EXERCISE: Find every line in the entries that holds the string "target" and report it.

EXERCISE MATERIALS:

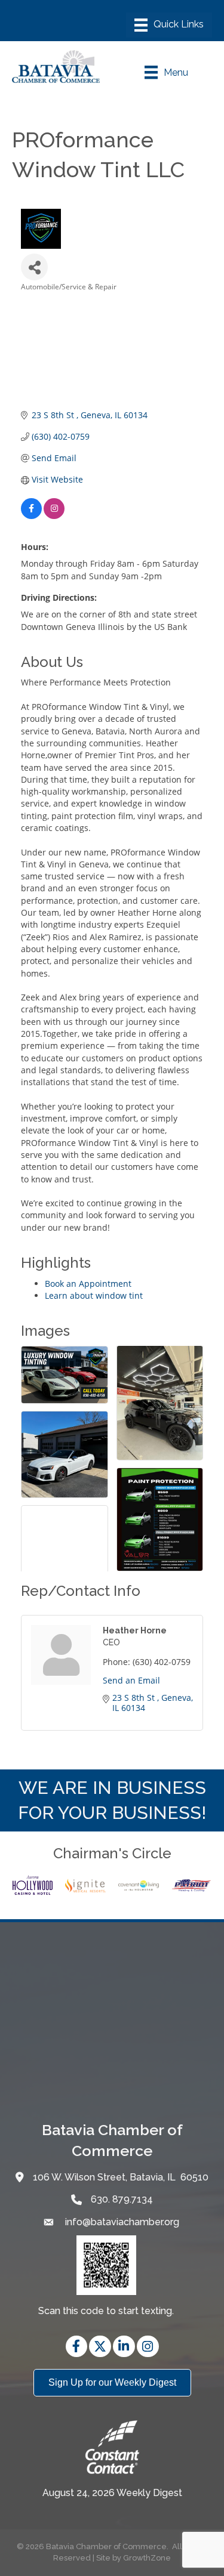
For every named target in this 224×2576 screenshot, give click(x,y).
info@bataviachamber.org (121, 2222)
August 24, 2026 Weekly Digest (112, 2492)
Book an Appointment (88, 1283)
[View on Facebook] (31, 515)
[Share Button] (34, 267)
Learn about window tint (94, 1295)
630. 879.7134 (122, 2199)
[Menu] (169, 25)
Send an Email (131, 1680)
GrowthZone (147, 2557)
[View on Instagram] (54, 515)
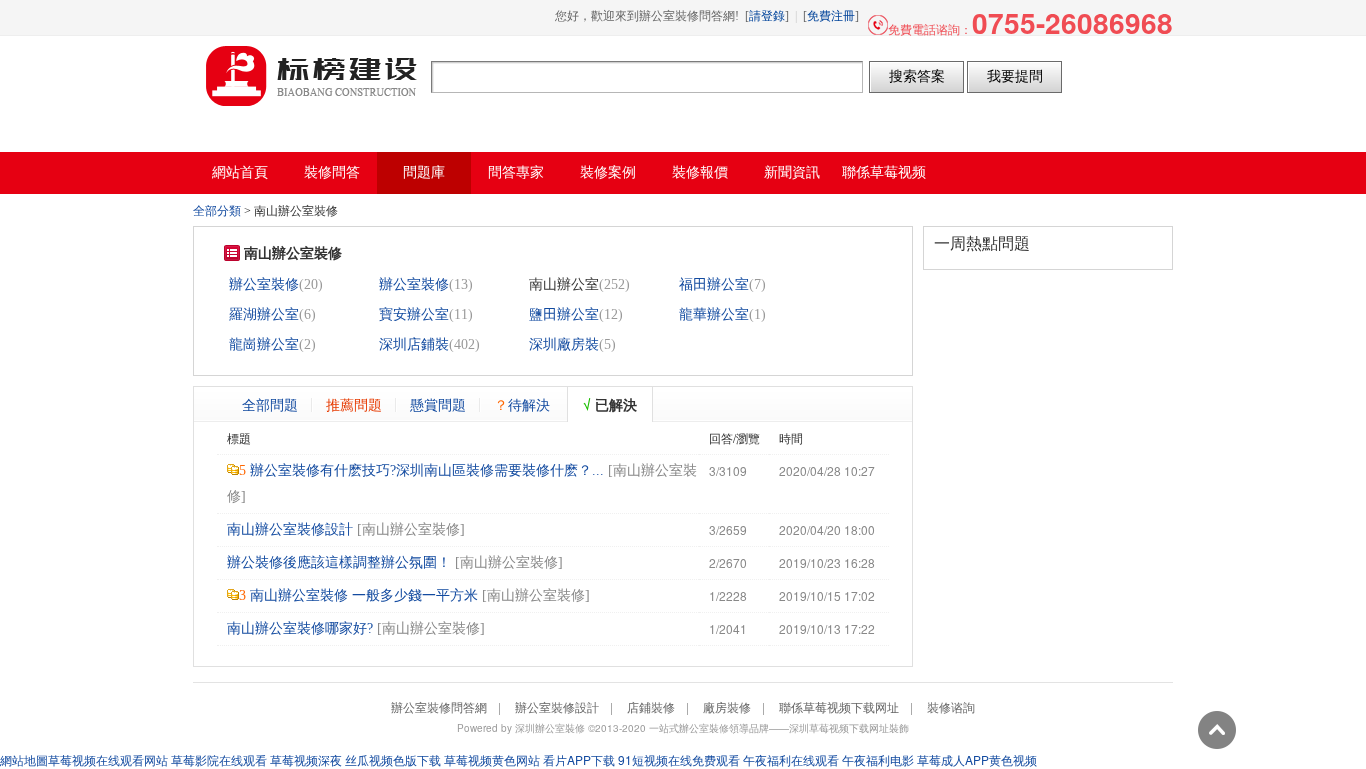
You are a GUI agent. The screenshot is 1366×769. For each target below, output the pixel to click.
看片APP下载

RESPONSE AREA:
For every named target in this 224×2576 screenshot, give click(x,y).
You are a GUI agent. The screenshot is 1366×769. For each target below, output the pixel to click.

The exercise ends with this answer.